EXERCISE OBJECTIVE
Transcribe exactly, leaving out pictures, the lines from the one that holds "This screenshot has height=837, width=1062." through the end of the data below, including both end lines and no others.

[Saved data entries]
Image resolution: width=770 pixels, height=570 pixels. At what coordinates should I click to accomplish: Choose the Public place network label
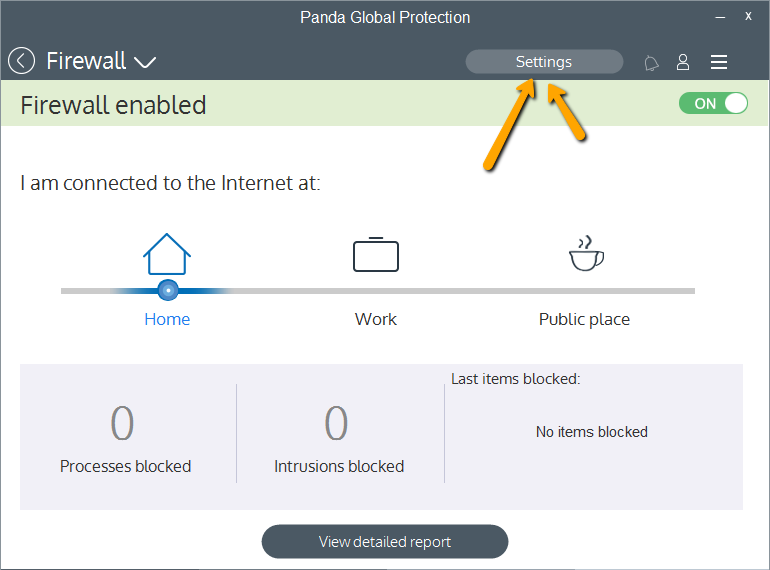584,320
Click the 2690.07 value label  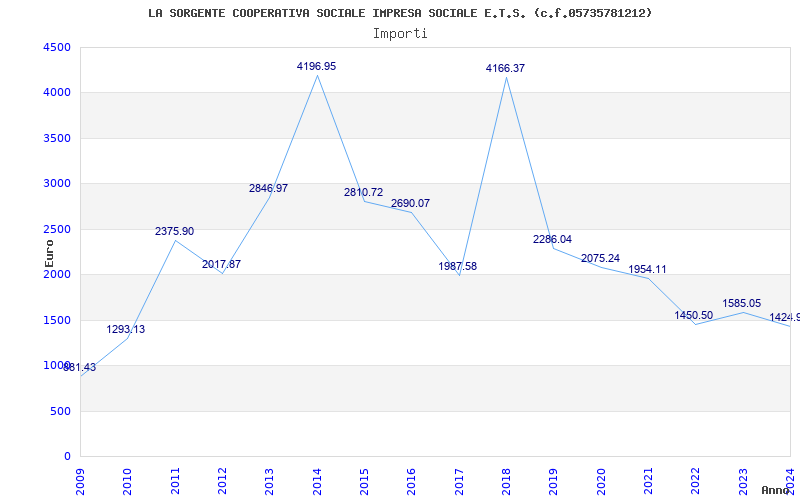click(x=410, y=203)
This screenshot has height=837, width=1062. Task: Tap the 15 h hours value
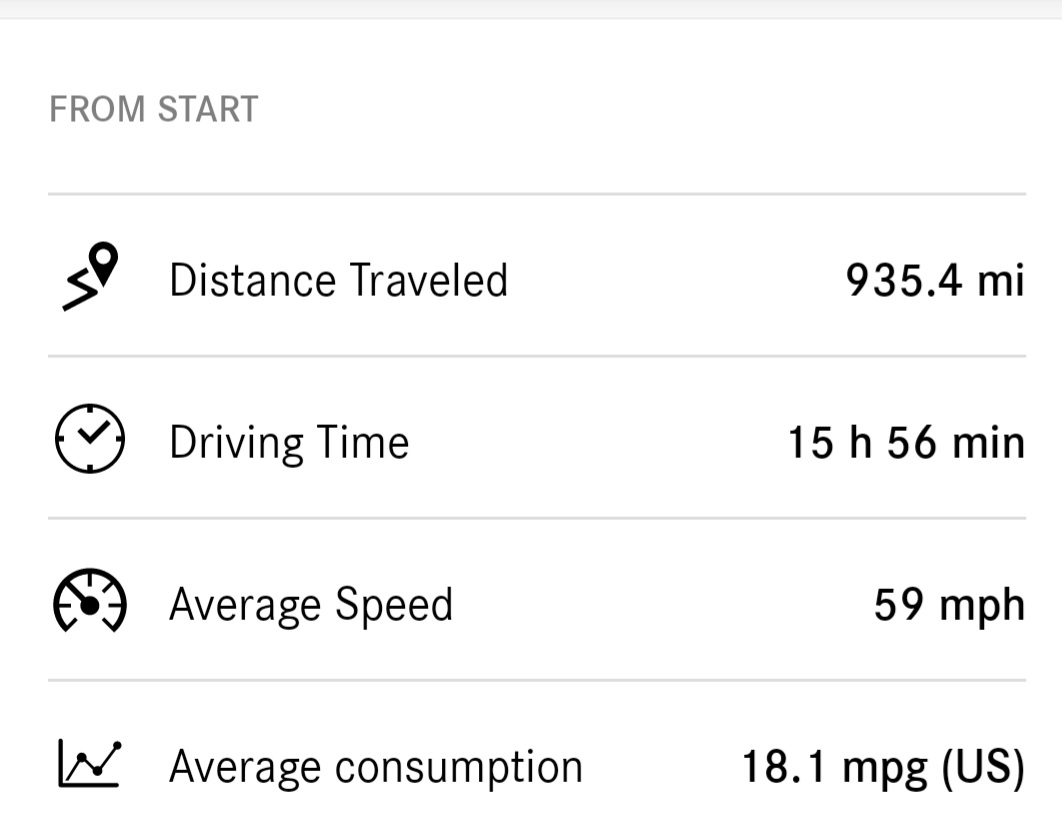(x=823, y=442)
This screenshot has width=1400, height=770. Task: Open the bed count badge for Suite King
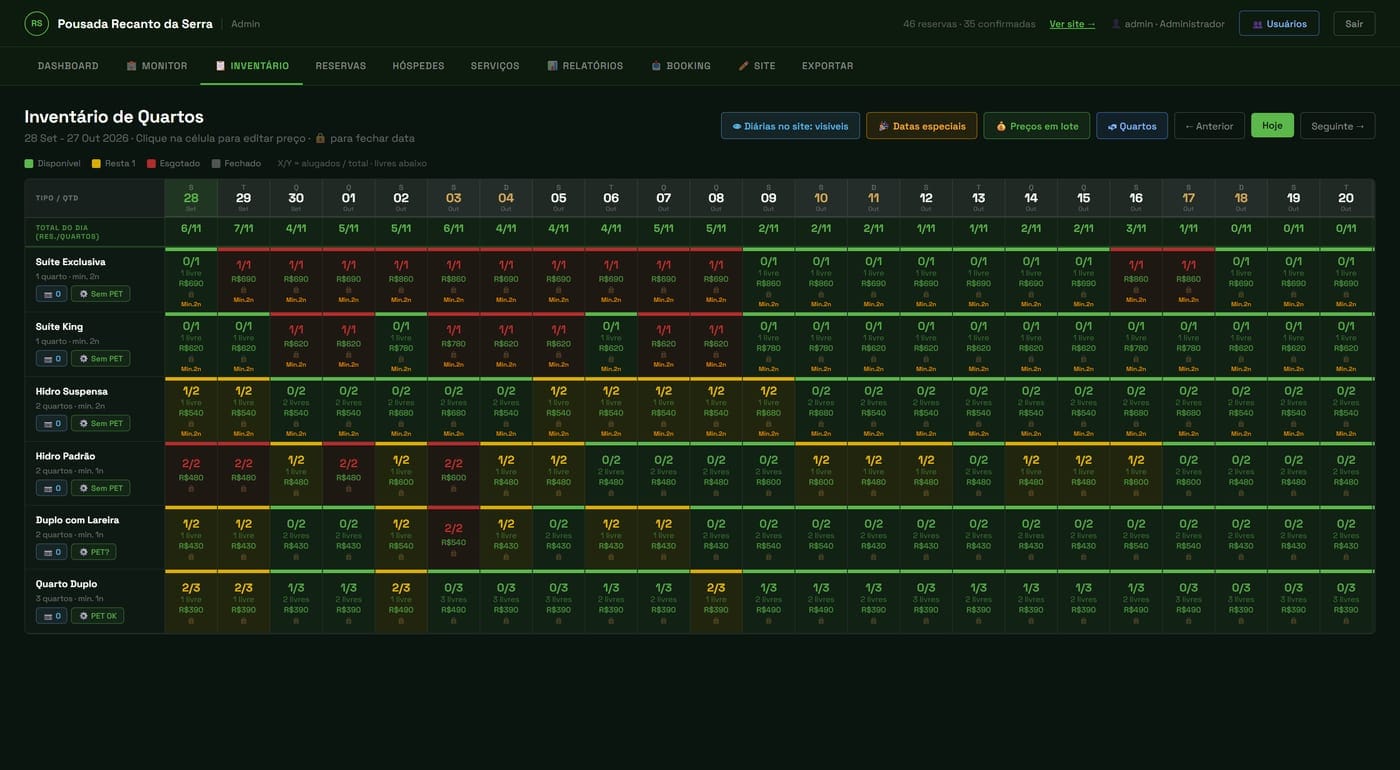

WRITTEN ANSWER
This screenshot has height=837, width=1062. Task: Tap the 15 h hours value
(x=823, y=442)
This screenshot has width=1400, height=770. Task: Open the bed count badge for Suite King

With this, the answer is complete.